Ada saat-saat ketika dunia terasa seperti dinding yang terus merapat, membuat langkah kita kecil, nafas kita pendek, dan harapan kita tampak tipis. Tapi jika kita berhenti sejenak, merenung dengan hati yang jernih, kita akan menemukan satu kenyataan yang lembut namun tegas:

 

Hidup sebenarnya tidak sekejam itu.

Kadang kitalah yang menanam duri di jalan yang sebenarnya datar.

 

Kita mengira kita miskin, padahal tidak demikian.

Yang miskin sering kali bukan harta—melainkan keberanian, syukur, dan cara pandang.

Sementara rezeki Allah mengalir lewat banyak pintu, bukan hanya satu.

 

Stoikisme dalam Keislaman: Tenang Bukan Pasrah, Tegas Bukan Keras

 

Dalam Islam, konsep tidak dikuasai oleh sesuatu di luar diri sangat dekat dengan prinsip stoikisme. Bukan berarti menghilangkan emosi, tetapi tidak membiarkan emosi menjadi penguasa.

 

Islam mengajarkan tabah, tawakkal, dan qana’ah—ketenangan yang bukan hasil putus asa, melainkan hasil kedewasaan jiwa.

 

Stoik berkata: “Kendalikan apa yang bisa kau kendalikan.”
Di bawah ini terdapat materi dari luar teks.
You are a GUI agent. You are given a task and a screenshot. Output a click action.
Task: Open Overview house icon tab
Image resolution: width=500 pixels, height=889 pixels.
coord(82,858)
Islam melanjutkannya: “Dan serahkan sisanya kepada Allah, karena Dia tidak pernah mengecewakan.”

 

Lalu bagaimana cara kita menyikapi hidup agar tidak merasa diinjak keadaan?

 

Berikut cara yang selaras dengan ajaran Islam, namun tetap bernapas seperti prinsip stoikisme:

 

Kendalikan reaksi, bukan realita.

Kita tidak bisa menghapus badai, tapi kita bisa menguatkan hati.
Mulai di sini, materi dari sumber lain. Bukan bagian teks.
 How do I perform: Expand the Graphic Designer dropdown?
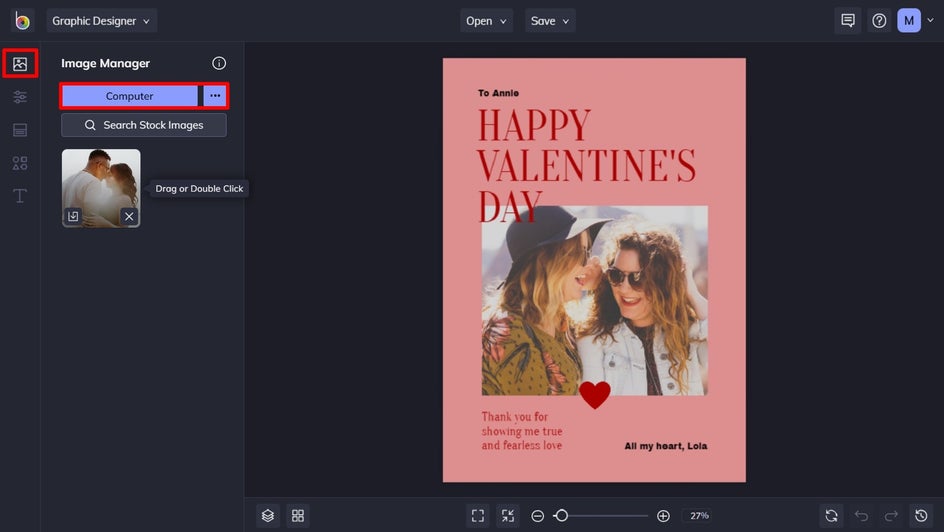point(101,21)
Nabi mengajarkan laa taghdhob—jangan mudah dikuasai amarah.

 

Hadapi kenyataan apa adanya, bukan apa yang kita takutkan.
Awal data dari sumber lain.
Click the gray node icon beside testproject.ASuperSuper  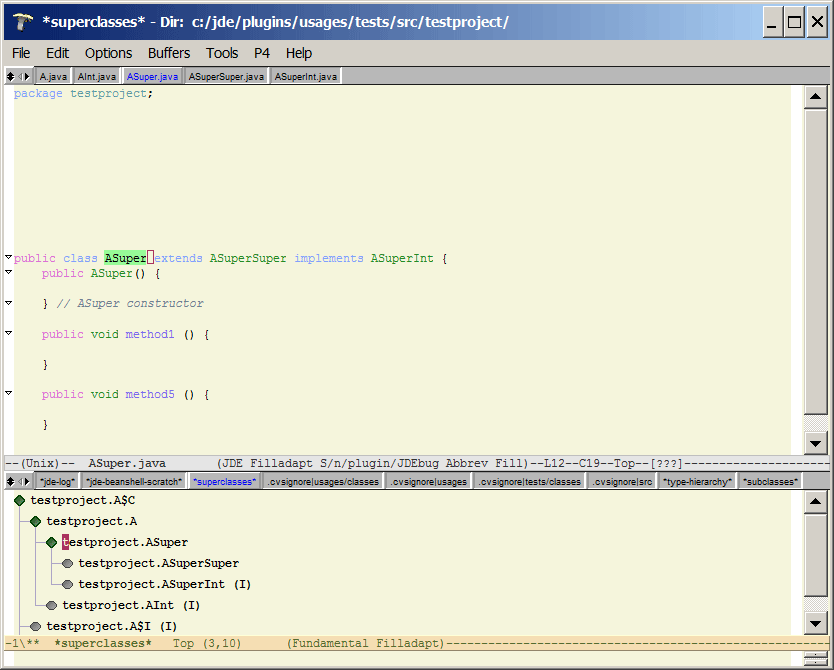67,563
Banyak orang menderita bukan karena yang terjadi, tetapi karena bayangan buruk yang diciptakannya sendiri.

 

Syukuri yang ada sambil mengupayakan yang belum ada.

Inilah harmoni antara stoik dan Islam: menerima tanpa berhenti berusaha.

 

Bangun kemampuan, bukan hanya keluhan.

Mungkin hidup terasa sempit bukan karena dunia menutup ruangnya,

tetapi karena kita tidak memperluas kapasitas diri.

 

Lepaskan obsesi mengontrol hasil.

Kita hanya bisa memilih jalan, bukan menulis takdir.

Hasil adalah wilayah Allah. Tugas kita hanyalah berjalan dengan sungguh-sungguh.

 

Sabar yang aktif, bukan sabar yang diam.

Sabar dalam Islam adalah tetap bergerak, meski pelan.

Karena diam tanpa usaha bukan sabar—itu menyerah.

 

Kesimpulannya?

 

Sering kali hidup tampak kejam bukan karena Allah menutup pintu,

melainkan karena kita berdiri terlalu lama di depan pintu yang tidak ingin kita buka.

 

Ketika kita belajar mengendalikan diri, menenangkan hati, menguatkan tekad, dan memperluas kemampuan, barulah kita sadar:

 

Hidup ini luas.

Rezeki itu banyak jalannya.

Dan kita tidak selemah dugaan kita sendiri.

 

Kadang, yang membuat dunia tampak gelap hanyalah pikiran yang kita biarkan redup.

Begitu kita menyalakan cahaya keyakinan dan keberanian—

barulah kita melihat bahwa hidup tak pernah sekejam itu.

Kita hanya perlu kembali percaya bahwa Allah sudah memberi kita cukup

untuk melangkah, bertahan, dan menang.